Tuesday, October 8, 2013

Week 4 -- the Railroad that cut through the Mission in the 1860s

5th Grade

This week we finally hit our stride with the fifth graders. We spent the beginning of our time setting the spatial arrangements for each group's Mission Creek material and that seemed to help everyone focus.

We then made group choreography having to do with the San Francisco-San Jose Railroad, which was cut through the Mission on Harrison Street back in the late 1800s. It was really fun to see what each group did. Six of my kids laid down parallel with one another and then rolled into the space between the other four, creating a grid of tracks. Another group staged a train robbery, complete with passengers, a driver and thieves.

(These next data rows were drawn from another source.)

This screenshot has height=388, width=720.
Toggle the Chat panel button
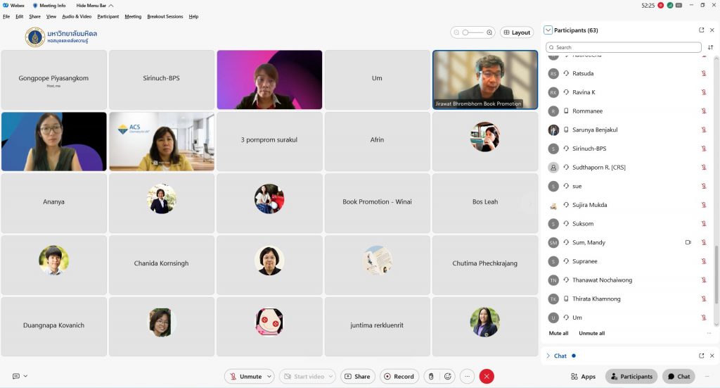[679, 377]
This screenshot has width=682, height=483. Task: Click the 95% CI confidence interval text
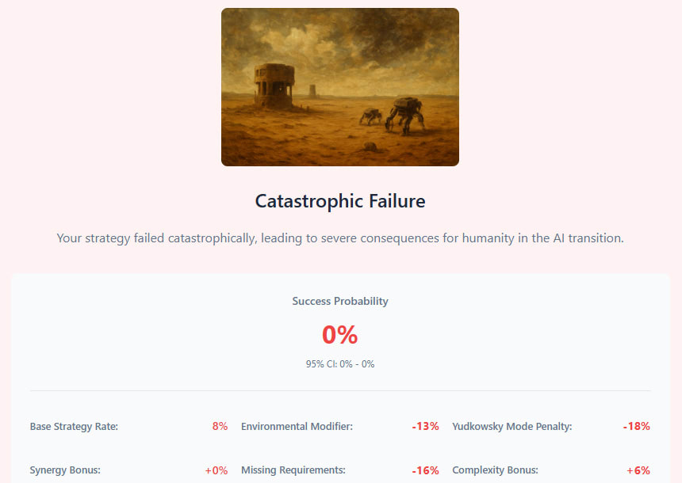point(339,364)
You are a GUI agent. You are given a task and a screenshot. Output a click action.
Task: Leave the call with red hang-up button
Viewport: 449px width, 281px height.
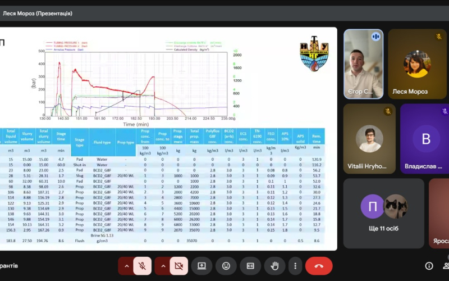click(319, 266)
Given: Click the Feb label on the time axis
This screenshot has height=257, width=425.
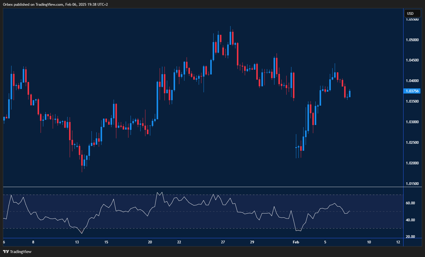Looking at the screenshot, I should coord(296,242).
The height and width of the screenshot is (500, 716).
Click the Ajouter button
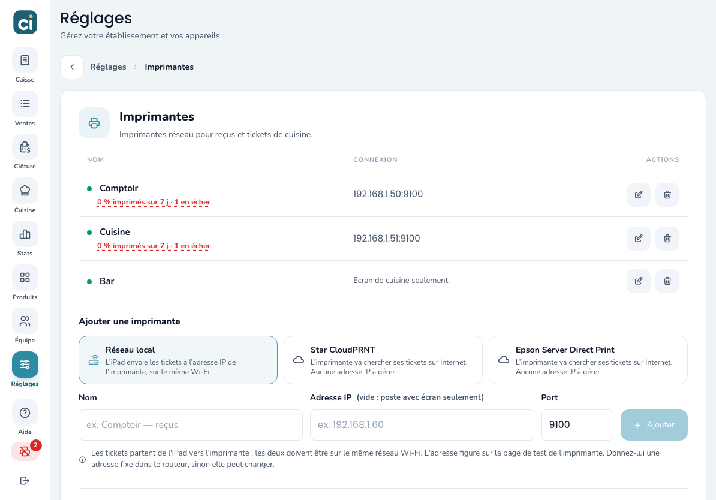click(654, 425)
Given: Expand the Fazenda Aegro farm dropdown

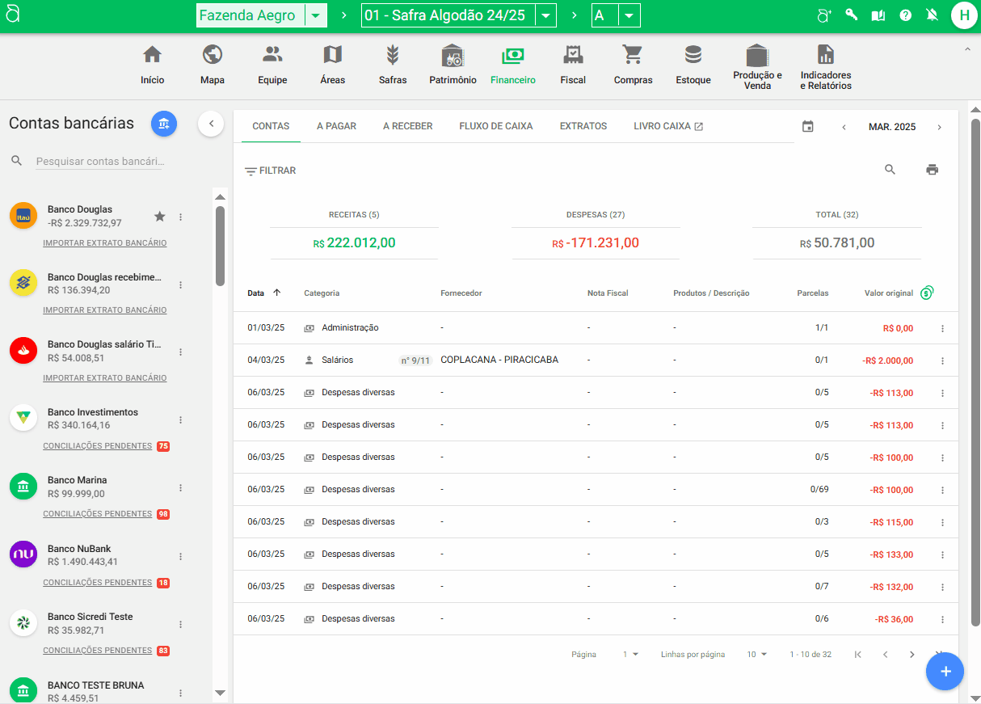Looking at the screenshot, I should [x=316, y=16].
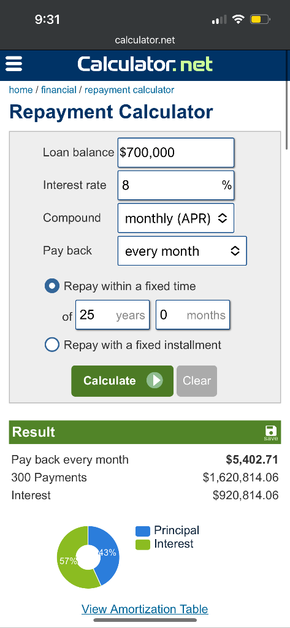
Task: Click the gray Clear button
Action: [x=197, y=381]
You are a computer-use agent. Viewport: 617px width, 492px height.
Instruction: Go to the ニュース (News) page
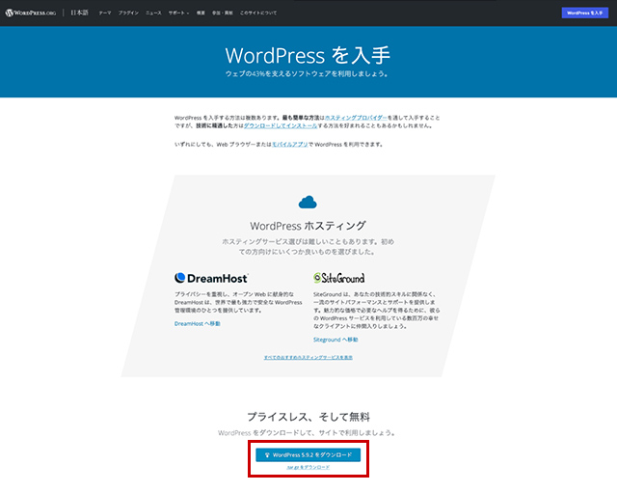(154, 14)
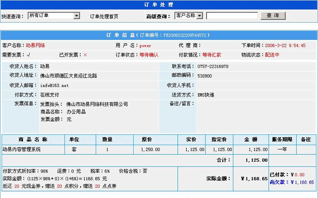Viewport: 318px width, 198px height.
Task: Click the recipient email info@163.net
Action: click(x=54, y=86)
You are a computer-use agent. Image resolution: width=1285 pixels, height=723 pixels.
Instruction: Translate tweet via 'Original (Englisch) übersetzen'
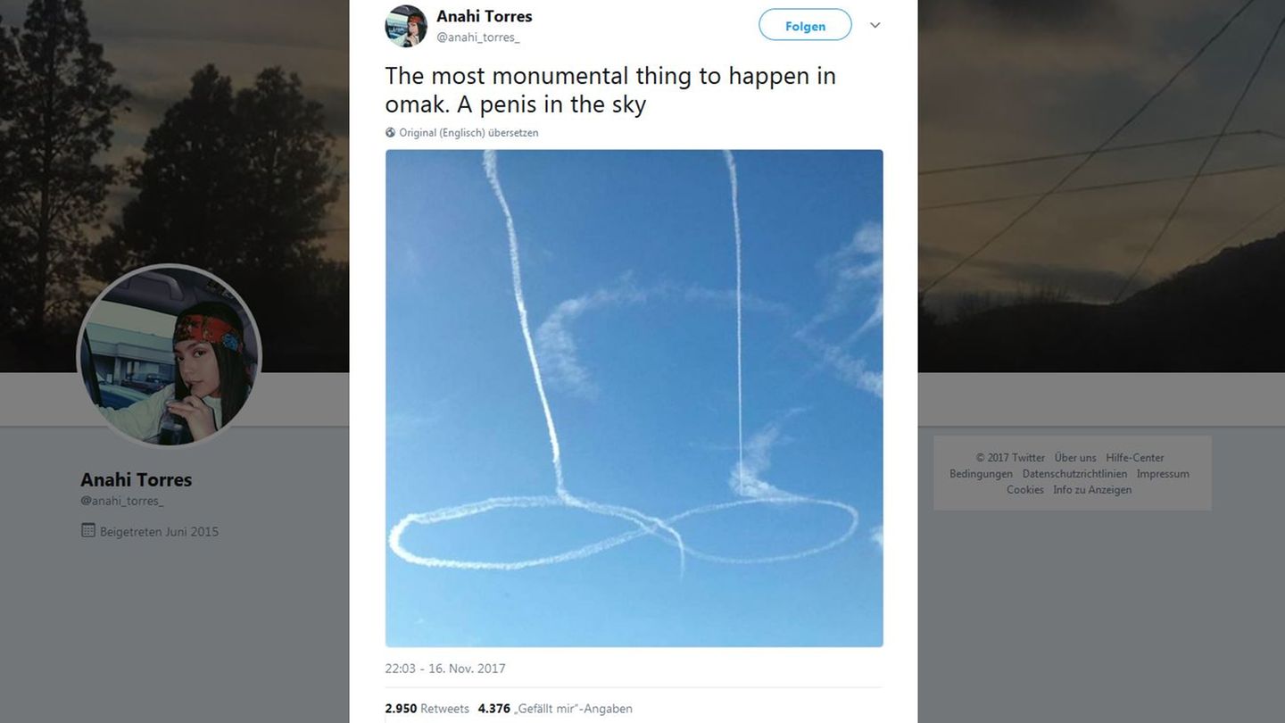pyautogui.click(x=468, y=133)
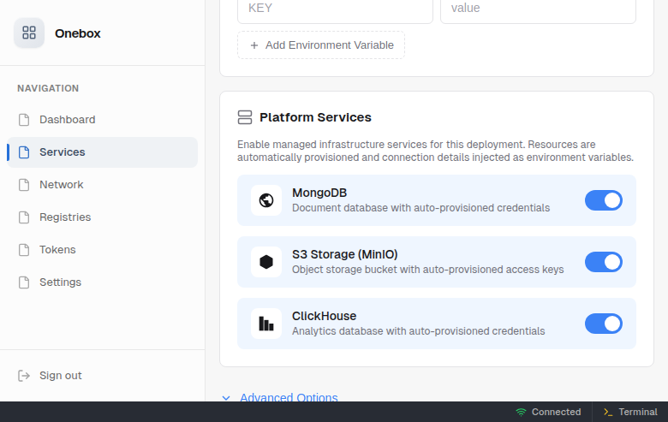Open the Network navigation item
The width and height of the screenshot is (668, 422).
click(62, 185)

We have also added Melissa Martinez to our crew of adults, so we'll now have four facilitators instead of just three... it will help to be less outnumbered.

3rd and 4th Grades

We only met with one third grade class due to a field trip, but the ones we did see made some fantastic train material. The longer we work with them, the more they are branching out into more complicated spatial relationships. Groups are traveling, changing levels and staying more in sync. And they're collaborating better, incorporating one another's ideas. Totally satisfying. 

Because of another field trip last week, the fourth graders are a week behind the rest of the students, so we went back and did Woodward's Garden material with them. I had thought that generating movement having to do with the hot air balloon and animals would be the most fun and interesting for all of us but that hasn't been the case. It seems like the relative familiarity of this source material leads to less creative choices. It may also be that the way I structured making this movement -- each kid has a frozen position, a move and a second frozen position -- limited things too much.